Online Grocery Shopping Is Reaching a Tipping Point

Retailers are betting big on delivery and fulfillment to improve customer experience

Even though food and beverage has traditionally been a product category with low digital penetration in the US—we peg the category's share at 2.8% of all retail ecommerce sales in 2018—online sales are steadily picking up steam. 

It's not wholly clear if the growth is being driven by more consumers adopting digital buying overall to the benefit of online groceries, or if it's a result of heavy retailer investment and providing more options for shoppers. 

KPMG recently published a study showing that close to half (48%) of US grocery shoppers currently purchase at least some of their groceries online and 59% intend to in 2019. Those who plan to do 40% or more of their grocery shopping online make up the fastest-growing segment—from 17% in 2018 to 25% in 2019. 

At the Groceryshop conference, IGD revealed new data on the 10 largest online grocery markets worldwide. By market size, the US came in at No. 3 with $23.9 billion in 2018, behind China and Japan. That is set to increase at a compound annual growth rate of 20.0% to $59.5 billion by 2023.  

Channel share will double from 1.6% to 3.5% in that timeframe, which is still relatively low compared with markets in Asia. This growth is being driven by an increase in grocery-related omnichannel offerings, like pickup points in-store, drive-thrus and kiosks, plus the rise of meal kits and third-party delivery services like Instacart and Shipt.
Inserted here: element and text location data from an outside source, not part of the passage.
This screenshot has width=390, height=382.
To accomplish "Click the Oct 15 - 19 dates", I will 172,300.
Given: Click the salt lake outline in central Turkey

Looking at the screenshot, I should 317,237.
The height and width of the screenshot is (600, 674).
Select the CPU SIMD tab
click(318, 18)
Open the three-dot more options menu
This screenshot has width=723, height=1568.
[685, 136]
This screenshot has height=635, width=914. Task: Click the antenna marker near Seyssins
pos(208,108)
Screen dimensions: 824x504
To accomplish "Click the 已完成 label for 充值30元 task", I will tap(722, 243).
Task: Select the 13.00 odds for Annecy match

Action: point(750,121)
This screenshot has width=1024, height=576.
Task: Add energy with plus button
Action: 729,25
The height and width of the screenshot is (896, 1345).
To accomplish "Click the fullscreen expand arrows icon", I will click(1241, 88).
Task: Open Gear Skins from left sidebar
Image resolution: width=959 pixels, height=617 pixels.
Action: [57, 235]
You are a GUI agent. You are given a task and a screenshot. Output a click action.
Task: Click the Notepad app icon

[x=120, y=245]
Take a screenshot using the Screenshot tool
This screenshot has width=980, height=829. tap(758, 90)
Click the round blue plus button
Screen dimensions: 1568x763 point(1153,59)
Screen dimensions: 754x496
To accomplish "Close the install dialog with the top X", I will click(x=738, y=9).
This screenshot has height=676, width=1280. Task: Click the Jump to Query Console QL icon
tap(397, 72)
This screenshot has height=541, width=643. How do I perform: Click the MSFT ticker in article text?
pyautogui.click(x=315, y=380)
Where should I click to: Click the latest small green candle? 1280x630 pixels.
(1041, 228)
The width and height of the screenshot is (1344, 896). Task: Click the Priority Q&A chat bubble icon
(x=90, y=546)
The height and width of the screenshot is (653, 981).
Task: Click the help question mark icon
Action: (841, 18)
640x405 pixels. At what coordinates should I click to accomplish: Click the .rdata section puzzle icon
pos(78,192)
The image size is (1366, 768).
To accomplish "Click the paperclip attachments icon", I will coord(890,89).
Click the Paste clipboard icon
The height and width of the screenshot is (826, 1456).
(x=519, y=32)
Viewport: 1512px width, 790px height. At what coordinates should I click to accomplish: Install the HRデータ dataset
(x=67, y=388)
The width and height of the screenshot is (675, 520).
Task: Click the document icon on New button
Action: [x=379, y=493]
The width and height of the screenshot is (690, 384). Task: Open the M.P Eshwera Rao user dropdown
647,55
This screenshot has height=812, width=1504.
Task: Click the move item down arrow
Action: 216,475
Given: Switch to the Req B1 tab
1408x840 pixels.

By the end of 2018, 80% of the US population will have access to Instacart, according to CEO Apoorva Mehta. "There has been 135% year-over-year growth at Instacart. One in five families will shop for online groceries in the next five years. That's why we are at a tipping point for grocery," he said at Groceryshop.

Kroger has invested in all of the above. In June 2018, Kroger acquired meal kit company Home Chef. The supermarket has also piloted self-driving grocery delivery vehicles, offers curbside pickup and delivery to roughly 90% of its customers and plans to be at 100% next year—a goal that will likely get a boost from its May partnership with Ocado. "Ocado is really an opportunity for us to accelerate and improve the quality of the customer experience when it comes to delivery," said Yael Cosset, chief digital officer of Kroger, in a keynote at Groceryshop.